I wonder about the sea stories told by our Mesolithic ancestors. And whether the crossing of water has always been so laden. I suppose it probably has, from the moment we left Africa. It is very easy to be lulled into a false sense of security today, when one has a warm fire, a mug of tea and a good book. Even more so when our sea crossings are done in the comparative comfort of a modern ferry. Few of us in the UK set out across water in the knowledge that we might not return, or make it to the other side. Perhaps we should look differently at our tales of the sea and the way in which we write about past sea crossings, and we should remember that it has not always been so.

 

 

Mesolithic in the Cairngorms

I had a fab day on Saturday in the Cairngorm Mountains with the National Trust for Scotland and archaeologists from Aberdeen University.  The team from Aberdeen were excavating at one of the ancient find spots that we have recently found. It was a training excavation to give students a change to try their hand at excavation as part of their studies and the NTS had organised a day of Mesolithic activities for people to get an idea about life in the mountains some 8000 years ago when the first hunter-gatherer groups passed through.

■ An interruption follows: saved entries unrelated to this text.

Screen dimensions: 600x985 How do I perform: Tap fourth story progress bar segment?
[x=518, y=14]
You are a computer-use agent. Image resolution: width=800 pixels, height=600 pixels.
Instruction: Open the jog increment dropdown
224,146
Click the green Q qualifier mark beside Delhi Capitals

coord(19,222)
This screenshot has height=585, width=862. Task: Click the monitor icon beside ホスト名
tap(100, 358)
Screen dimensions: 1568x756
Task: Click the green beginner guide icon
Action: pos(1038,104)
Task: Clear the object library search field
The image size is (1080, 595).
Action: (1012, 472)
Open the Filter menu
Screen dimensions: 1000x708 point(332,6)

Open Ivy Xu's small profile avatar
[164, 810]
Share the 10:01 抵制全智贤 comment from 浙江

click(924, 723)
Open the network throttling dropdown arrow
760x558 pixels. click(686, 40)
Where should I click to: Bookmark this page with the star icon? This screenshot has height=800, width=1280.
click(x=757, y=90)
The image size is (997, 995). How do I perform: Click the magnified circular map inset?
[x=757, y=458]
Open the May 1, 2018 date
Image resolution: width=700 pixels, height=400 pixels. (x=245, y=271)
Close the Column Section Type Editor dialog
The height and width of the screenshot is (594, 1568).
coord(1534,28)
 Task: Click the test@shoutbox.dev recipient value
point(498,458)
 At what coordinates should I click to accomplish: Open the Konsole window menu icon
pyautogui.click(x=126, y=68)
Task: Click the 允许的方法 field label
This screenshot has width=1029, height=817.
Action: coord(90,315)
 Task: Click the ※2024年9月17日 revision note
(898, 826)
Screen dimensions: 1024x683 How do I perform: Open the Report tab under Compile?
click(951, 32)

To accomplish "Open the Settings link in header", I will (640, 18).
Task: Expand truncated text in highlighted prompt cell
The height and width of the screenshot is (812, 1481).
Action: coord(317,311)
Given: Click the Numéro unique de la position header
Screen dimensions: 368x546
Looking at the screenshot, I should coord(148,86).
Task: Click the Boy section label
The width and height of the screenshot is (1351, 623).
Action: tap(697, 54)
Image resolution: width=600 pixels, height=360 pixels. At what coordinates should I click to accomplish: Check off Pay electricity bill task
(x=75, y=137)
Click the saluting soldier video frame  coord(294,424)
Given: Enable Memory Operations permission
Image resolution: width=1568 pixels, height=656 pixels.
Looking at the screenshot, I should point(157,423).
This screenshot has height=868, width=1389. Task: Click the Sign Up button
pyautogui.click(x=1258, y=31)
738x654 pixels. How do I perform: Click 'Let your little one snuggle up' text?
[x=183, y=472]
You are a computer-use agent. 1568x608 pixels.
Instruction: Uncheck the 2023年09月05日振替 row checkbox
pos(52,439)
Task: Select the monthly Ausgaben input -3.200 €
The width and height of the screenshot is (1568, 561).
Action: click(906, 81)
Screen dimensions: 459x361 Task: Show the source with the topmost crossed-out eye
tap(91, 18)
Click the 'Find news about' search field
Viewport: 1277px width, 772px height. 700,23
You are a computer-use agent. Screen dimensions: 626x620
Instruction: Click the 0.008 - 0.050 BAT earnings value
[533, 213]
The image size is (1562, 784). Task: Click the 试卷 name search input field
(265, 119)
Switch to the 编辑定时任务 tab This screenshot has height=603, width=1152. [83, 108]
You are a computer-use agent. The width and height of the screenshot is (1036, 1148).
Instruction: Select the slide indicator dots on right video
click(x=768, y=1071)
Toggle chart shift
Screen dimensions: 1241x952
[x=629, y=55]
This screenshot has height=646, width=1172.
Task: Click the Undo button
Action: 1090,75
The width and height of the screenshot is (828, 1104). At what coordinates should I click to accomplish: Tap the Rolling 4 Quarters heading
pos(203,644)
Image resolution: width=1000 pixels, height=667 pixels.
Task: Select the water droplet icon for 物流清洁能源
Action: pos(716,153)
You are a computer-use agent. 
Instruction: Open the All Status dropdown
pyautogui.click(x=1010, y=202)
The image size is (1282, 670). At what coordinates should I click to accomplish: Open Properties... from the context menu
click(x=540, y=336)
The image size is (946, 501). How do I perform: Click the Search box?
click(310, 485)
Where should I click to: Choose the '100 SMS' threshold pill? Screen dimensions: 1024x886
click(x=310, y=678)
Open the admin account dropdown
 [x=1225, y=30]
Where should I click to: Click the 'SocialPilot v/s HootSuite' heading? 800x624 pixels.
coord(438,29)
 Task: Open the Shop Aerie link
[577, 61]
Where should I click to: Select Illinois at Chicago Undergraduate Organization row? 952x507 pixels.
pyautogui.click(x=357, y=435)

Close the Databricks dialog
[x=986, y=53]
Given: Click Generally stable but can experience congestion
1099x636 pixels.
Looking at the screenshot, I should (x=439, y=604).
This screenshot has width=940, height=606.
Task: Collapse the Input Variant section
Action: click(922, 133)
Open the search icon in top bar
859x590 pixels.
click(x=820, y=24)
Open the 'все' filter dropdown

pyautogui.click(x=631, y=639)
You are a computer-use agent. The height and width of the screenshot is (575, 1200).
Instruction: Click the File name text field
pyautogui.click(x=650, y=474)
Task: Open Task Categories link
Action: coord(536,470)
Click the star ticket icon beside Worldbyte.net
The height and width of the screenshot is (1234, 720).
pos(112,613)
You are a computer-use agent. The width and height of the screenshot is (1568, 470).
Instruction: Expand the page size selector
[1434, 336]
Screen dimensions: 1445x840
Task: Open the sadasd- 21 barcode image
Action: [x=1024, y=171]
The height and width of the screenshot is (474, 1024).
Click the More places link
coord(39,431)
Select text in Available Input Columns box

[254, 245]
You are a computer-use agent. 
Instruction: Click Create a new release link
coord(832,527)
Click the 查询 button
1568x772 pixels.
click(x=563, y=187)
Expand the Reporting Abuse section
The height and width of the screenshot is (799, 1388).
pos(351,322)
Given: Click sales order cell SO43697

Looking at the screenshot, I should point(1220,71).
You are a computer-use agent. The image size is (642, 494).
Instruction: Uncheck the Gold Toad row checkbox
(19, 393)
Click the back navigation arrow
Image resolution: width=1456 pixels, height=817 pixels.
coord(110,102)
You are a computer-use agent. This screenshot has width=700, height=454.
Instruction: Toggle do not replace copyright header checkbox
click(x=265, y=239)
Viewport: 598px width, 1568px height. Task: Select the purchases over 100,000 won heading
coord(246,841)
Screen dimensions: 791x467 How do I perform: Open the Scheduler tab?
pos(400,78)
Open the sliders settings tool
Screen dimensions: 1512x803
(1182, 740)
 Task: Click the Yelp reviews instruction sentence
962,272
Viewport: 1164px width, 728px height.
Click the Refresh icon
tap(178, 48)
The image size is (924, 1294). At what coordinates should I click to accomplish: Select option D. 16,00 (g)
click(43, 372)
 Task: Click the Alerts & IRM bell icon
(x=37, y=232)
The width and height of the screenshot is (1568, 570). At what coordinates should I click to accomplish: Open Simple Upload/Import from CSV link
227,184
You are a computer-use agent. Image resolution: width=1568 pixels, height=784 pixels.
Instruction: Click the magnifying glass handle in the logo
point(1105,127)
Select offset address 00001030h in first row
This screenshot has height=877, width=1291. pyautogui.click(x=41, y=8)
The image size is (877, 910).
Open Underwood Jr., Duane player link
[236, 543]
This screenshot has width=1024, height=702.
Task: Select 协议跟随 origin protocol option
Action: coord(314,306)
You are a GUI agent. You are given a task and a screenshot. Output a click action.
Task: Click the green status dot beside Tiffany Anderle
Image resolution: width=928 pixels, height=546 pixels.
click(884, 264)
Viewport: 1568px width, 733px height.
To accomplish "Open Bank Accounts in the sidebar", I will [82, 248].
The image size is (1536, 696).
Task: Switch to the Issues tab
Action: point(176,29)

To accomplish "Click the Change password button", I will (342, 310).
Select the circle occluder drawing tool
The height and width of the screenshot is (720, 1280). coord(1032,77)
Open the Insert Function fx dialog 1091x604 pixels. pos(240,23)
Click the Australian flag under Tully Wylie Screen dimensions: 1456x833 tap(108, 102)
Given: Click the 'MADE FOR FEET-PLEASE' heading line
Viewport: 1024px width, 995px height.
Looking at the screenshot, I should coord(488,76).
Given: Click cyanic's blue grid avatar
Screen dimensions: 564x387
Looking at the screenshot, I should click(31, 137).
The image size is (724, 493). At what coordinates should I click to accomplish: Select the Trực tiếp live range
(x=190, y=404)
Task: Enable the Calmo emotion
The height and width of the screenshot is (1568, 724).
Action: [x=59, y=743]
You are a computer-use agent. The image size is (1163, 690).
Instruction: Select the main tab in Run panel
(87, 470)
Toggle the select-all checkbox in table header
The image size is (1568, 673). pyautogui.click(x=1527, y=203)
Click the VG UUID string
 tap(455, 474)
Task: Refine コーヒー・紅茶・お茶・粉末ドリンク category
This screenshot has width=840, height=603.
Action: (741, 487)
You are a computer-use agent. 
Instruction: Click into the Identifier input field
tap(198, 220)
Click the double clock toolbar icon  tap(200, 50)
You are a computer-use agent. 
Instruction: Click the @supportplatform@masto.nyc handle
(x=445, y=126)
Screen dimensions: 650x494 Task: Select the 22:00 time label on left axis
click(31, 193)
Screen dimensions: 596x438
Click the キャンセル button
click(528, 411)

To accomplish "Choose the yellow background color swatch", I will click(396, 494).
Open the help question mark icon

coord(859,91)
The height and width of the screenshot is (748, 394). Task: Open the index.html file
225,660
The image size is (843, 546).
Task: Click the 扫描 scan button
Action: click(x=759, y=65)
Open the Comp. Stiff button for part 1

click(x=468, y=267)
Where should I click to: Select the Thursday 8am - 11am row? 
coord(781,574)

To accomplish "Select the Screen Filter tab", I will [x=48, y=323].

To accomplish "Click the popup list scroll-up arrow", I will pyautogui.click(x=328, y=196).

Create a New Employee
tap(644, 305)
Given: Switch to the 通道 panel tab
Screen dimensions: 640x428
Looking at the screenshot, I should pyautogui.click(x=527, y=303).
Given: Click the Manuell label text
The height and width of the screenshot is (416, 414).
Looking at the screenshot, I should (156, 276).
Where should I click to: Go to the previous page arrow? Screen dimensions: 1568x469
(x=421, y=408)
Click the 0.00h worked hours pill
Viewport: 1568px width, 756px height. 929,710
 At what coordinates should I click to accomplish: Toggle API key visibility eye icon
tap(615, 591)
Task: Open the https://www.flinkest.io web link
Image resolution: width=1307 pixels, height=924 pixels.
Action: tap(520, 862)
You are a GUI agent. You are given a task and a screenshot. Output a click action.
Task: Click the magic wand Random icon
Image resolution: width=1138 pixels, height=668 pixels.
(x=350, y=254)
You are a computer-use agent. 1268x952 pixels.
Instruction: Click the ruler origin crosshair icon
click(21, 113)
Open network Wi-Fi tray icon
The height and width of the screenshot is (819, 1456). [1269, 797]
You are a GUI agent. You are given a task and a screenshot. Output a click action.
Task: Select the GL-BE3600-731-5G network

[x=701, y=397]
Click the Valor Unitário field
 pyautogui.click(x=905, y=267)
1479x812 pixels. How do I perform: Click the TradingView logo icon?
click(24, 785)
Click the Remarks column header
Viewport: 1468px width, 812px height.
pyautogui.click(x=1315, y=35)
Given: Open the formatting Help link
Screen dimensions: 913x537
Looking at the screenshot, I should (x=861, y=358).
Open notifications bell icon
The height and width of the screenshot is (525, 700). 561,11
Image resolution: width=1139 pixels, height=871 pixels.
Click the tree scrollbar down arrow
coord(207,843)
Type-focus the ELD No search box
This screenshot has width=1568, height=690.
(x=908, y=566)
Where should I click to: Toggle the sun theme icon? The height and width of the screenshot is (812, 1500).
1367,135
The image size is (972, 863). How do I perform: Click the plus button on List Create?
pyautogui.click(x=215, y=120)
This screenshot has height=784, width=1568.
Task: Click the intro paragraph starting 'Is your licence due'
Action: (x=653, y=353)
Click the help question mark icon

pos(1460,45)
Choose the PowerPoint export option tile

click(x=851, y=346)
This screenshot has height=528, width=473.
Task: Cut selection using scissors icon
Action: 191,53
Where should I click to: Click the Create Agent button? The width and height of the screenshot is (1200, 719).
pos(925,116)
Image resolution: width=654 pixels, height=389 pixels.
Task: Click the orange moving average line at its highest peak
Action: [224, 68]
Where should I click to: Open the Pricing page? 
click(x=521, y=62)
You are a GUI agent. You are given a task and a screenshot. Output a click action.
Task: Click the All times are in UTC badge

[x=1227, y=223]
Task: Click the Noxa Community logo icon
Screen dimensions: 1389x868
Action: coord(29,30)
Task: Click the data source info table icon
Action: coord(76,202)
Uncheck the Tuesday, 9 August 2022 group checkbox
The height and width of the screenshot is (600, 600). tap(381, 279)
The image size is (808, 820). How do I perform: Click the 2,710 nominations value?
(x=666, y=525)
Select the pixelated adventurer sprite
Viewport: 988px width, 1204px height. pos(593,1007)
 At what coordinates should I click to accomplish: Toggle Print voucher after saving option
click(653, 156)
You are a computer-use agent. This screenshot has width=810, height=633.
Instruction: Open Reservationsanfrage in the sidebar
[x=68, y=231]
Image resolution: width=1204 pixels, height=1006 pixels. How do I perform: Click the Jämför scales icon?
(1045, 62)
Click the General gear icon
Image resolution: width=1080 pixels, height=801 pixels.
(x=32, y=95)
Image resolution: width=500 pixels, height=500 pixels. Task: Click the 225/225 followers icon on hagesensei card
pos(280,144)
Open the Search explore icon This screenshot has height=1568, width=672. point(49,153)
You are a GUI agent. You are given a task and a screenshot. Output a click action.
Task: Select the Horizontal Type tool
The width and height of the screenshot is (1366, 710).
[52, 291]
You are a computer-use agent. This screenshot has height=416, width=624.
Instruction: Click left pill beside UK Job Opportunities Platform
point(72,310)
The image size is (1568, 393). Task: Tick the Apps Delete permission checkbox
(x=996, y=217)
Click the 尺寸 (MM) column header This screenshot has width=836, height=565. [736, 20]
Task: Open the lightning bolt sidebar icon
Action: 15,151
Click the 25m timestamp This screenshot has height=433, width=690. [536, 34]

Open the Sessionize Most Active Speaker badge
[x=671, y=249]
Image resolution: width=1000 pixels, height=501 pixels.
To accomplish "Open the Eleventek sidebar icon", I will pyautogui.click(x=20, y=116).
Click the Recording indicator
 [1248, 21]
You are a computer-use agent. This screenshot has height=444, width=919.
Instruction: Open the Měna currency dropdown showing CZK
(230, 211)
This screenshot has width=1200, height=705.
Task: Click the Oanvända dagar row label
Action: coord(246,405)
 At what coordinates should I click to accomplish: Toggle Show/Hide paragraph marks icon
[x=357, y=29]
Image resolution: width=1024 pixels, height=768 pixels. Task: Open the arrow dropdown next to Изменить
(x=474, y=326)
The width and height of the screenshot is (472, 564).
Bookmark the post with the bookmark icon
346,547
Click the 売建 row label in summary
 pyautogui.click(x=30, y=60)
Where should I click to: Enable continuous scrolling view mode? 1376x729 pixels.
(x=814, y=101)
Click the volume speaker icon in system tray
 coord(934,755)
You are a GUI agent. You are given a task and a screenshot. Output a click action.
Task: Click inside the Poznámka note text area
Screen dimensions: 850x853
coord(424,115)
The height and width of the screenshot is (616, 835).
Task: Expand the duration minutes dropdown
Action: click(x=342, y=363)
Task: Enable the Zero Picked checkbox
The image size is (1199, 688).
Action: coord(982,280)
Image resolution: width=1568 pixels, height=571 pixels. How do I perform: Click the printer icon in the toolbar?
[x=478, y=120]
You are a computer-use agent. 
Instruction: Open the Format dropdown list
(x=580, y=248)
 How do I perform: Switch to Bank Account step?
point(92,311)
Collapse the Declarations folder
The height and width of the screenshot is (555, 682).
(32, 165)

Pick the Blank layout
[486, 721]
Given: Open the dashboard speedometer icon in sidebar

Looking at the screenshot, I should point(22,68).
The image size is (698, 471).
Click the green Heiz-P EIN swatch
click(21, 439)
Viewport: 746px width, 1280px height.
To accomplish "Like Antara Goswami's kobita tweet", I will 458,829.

We were lucky with the weather, and though the midges were out in force, they did not make it up to the waterfall at Chest of Dee where the excavation was taking place.

This site is particularly significant because it provides some of the elusive evidence that our ancestors knew and exploited these upland landscapes. We saw some great flintknapping and learnt how to make nettle string, before ending the day with a Mesolithic-style pit-roast haunch of local venison. What more could an archaeologist ask for: interesting conversation, beautiful scenery, exciting finds and an excellent meal!

Excavation director Gordon Noble of the University of Aberdeen discusses the excavation with the visitors.
Excavation director Gordon Noble of the University of Aberdeen discusses the excavation with the visitors.
Brian Wilkinson of Heritage Journeys samples the pit roast venison!
Brian Wilkinson of Heritage Journeys samples the pit roast venison!